Sadly the decision to award hosting duties for the Rugby Africa Cup 2022 to a provincial area of France was not and never made with the best interests of African rugby at heart.
It is sincerely regrettable that the leadership of Rugby Africa made this miserable decision without deserving consultations with key Stakeholders and partners who over the years have stretched themselves to add value to the growth of the game in the continent. Here we are reminded of the lack of a vital reach and consultation with Rugby Africa’s main official sponsor (APO Group) whose Founder and Chairman, Nicolas Pompigne-Mognard is evidently at a loss with a decision entirely without merit and support even for any die-hard enthusiast.
I earnestly hope such distinguished partners won’t lose their appetite to pad and lift the game inspite of this wrong patch.
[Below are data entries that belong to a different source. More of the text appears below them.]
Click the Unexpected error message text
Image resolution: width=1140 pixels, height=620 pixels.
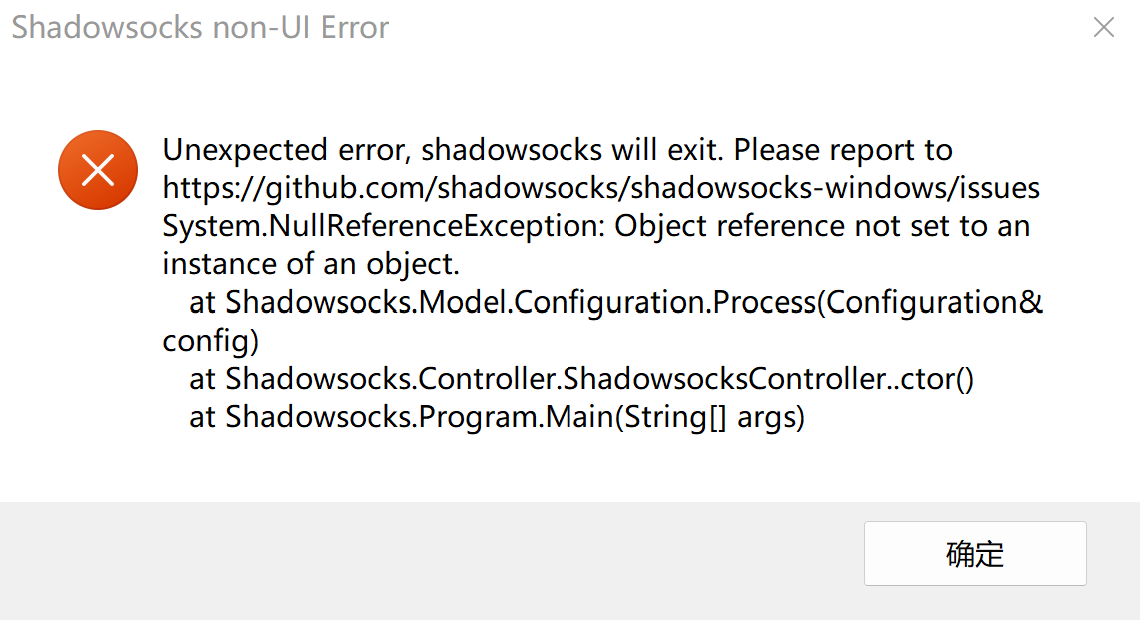[557, 149]
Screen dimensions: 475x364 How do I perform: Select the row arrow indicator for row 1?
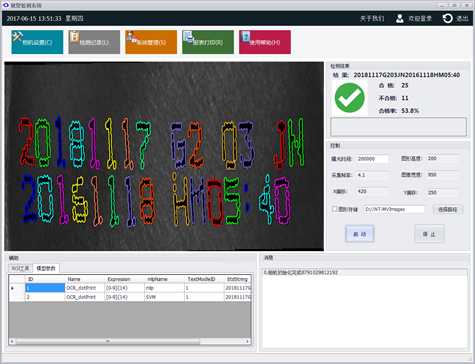(x=13, y=288)
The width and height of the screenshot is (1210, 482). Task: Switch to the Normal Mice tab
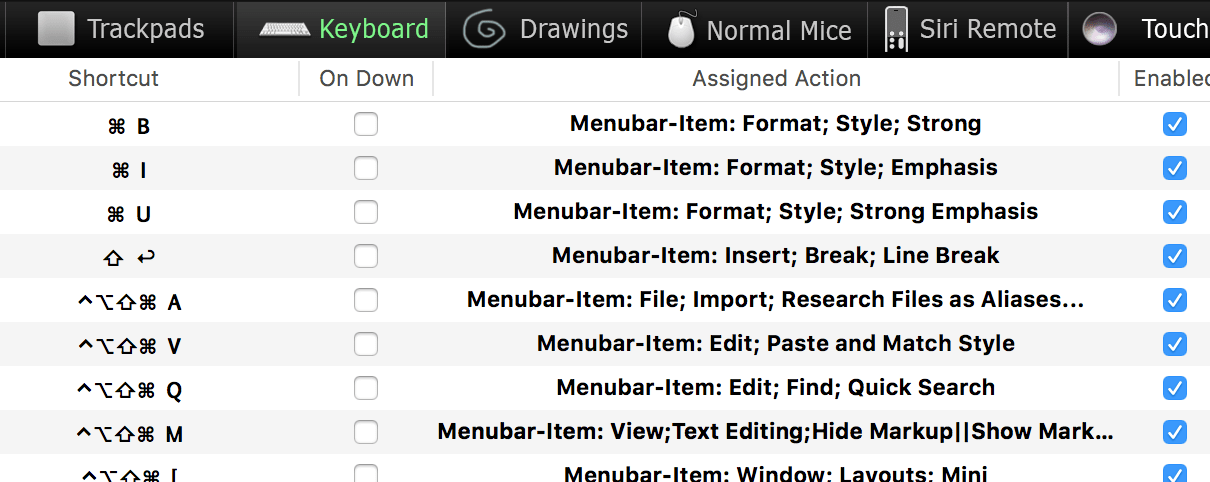pos(778,31)
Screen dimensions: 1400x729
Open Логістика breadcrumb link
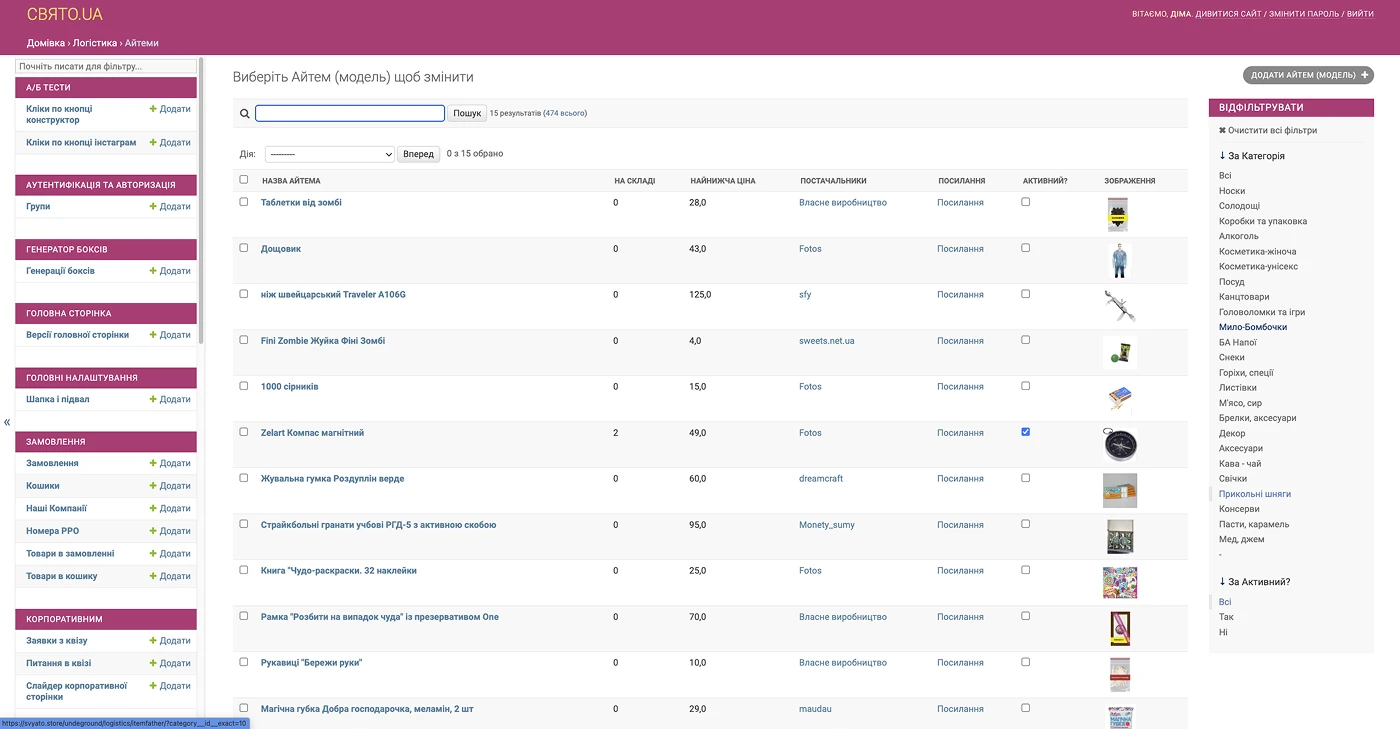click(x=94, y=43)
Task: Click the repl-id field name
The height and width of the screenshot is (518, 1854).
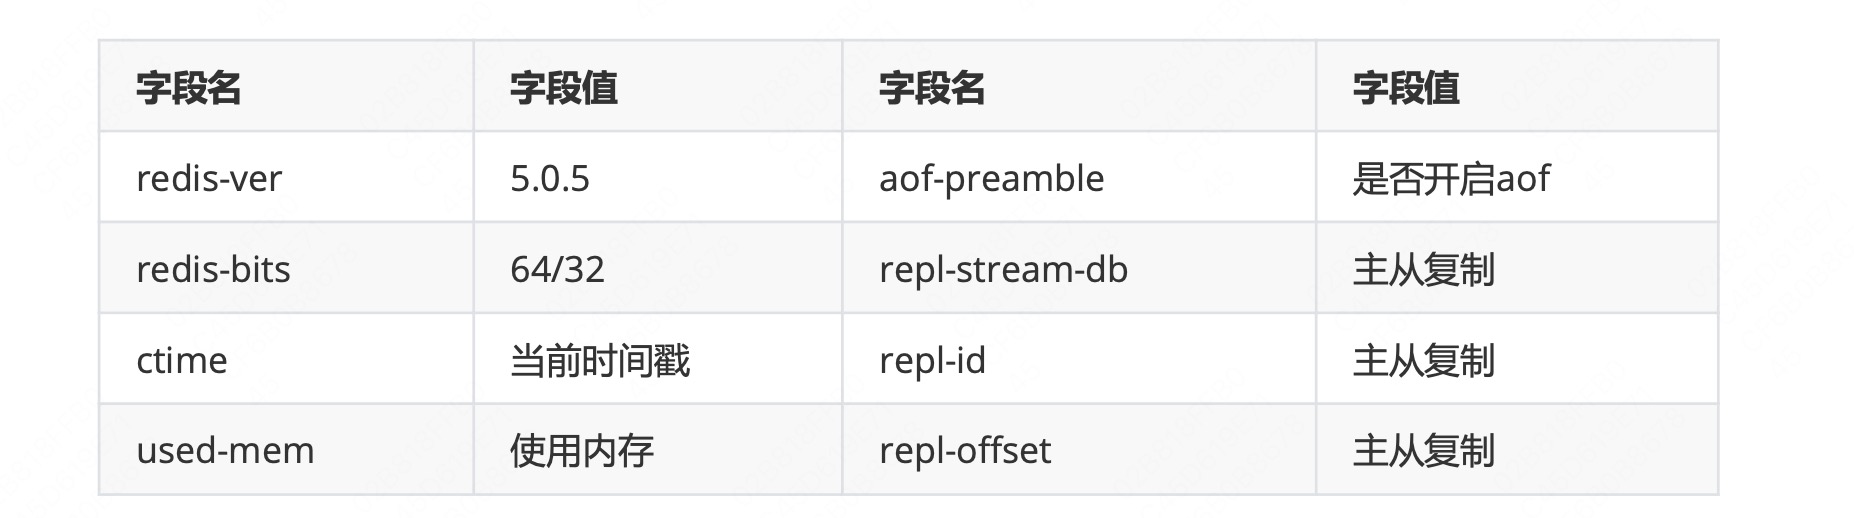Action: tap(932, 361)
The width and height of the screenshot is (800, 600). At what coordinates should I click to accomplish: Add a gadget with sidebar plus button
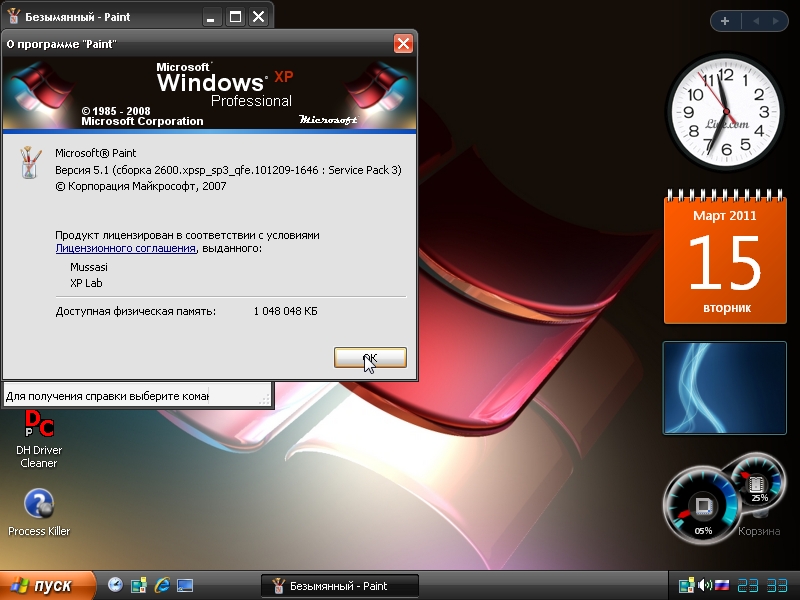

Notably, the entire family of Sports Journalists across Africa and all those who care passionately for the health and growth of Rugby in the continent insist on the need to bring and keep home the Gold Cup where it rightly belongs and finds its shine.
President Babbou must change gear without delay and forget his provincial French fancies.
AIPS Africa President
AIPS Vice President
Distributed by APO Group on behalf of AIPS Africa.About AIPS:
The International Sports Press Association (AIPS) (www.AIPSmedia.com) is the peak professional body representing the international sports media, with more than 9,500 members worldwide.
AIPS was established in Paris, in 1924, as L’Association Internationale de la Presse Sportive, by Games Press Chief, Frantz Reichel, and the Belgian, Victor Boin. The officially approved abbreviation of the name of the Association is AIPS and its headquarters are based in the Olympic capital Lausanne, Switzerland.
The first Congress was held in July 1924, with 29 nations present.
AIPS is recognised by the International Olympic Committee and the main Federations of each sport and country.
The aim of AIPS is to enhance the cooperation between its member associations in defending sport and the professional interest of members, to strengthen the friendship, solidarity and common interests between sports journalists of all nations and to assure the best possible working conditions for members.
AIPS is an independent organisation, financed through membership fees and the contributions of international bodies and Federations worldwide.
AIPS is made up of 161 Member Associations divided in four Continental Sections, AIPS Asia, AIPS America, AIPS Europe and AIPS Africa.
The AIPS card, as the only official press card recognised across all borders, has the backup of a unique and important network of contacts, information and communications linking more than 9,500 journalists in 161 countries, representing the leading international daily newspapers, websites, periodicals and radio and television channels across the five continents.
To celebrate the foundation of AIPS in 1924, July 2 each year has been designated International Sports Journalists Day.